Yachad, the national Jewish council for people with disabilities, is a national organization that addresses the needs of Jews who have disabilities, and makes possible their integration into Jewish life.

== Policy ==
Yachad has an inclusive policy that aims to give persons with disabilities the chance to have their place in the Jewish community. It helps to educate and advocate for understanding, acceptance, and outreach, and looks to foster a positive attitude towards people with differing abilities.

== Services ==
Yachad offers several clinical services for persons with disabilities. The organization gives customized guidance and support for families, siblings and parents.

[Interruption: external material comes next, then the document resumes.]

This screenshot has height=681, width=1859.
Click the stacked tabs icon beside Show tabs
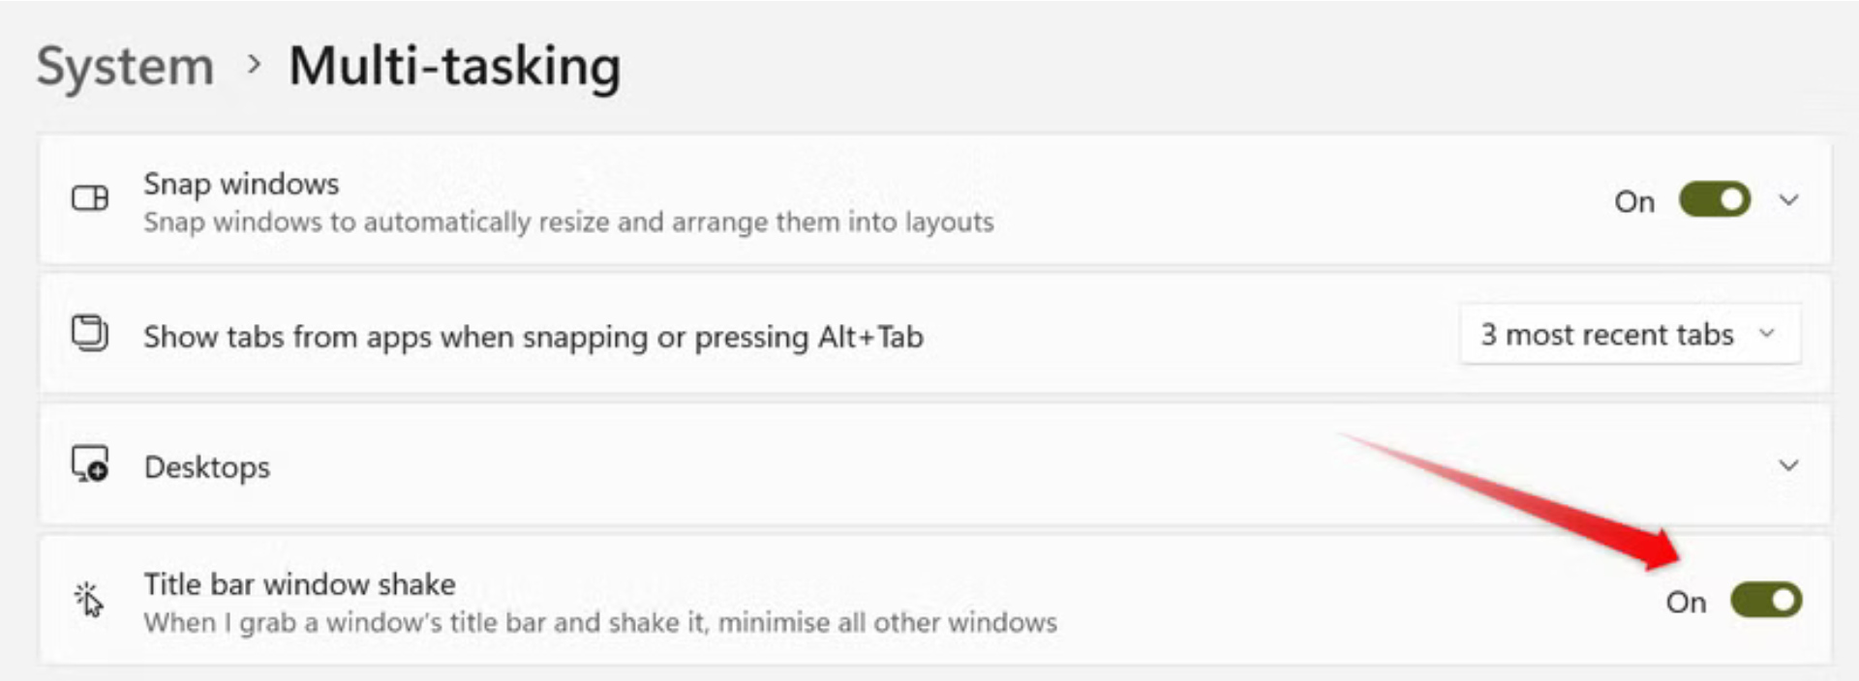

The program "Our Way" includes persons who are hard of hearing and deaf-blind individuals. Shabbatons are inclusive weekend retreats, where Yachad members can be together with a group of mates. The "IVDU" schools offer students with special needs an understanding and nurturing educational background.

Yachad also supports adults with disabilities in building social relationships and navigating milestones such as dating and marriage within the Jewish community. According to Yachad International Director Avromie Adler, conversations around marriage for people with disabilities have become increasingly common in recent years.

== Yachad Israel ==

Yachad Israel is the Israeli branch of Yachad, the National Jewish Council for Disabilities, an agency of the Orthodox Union. It provides programs and support for Jewish individuals with disabilities and their families in Israel, including English-speaking families who have recently made aliyah. The branch operates chapters in Jerusalem, Beit Shemesh, and Gush Etzion.

Yachad Israel organizes weekly hubs, Shabbatonim, and an annual summer retreat called Nofesh. It also offers specialized programs such as women’s clubs, sports activities, Torah learning sessions, and activities for married couples with disabilities.

The branch is directed by Sima Kelner.

Yachad Israel has received independent media coverage, including a report by Israel National News on the opening of Yachad House in Israel. Coverage of the parent organization in North America has appeared in independent outlets such as Jewish Link and JNS Wire.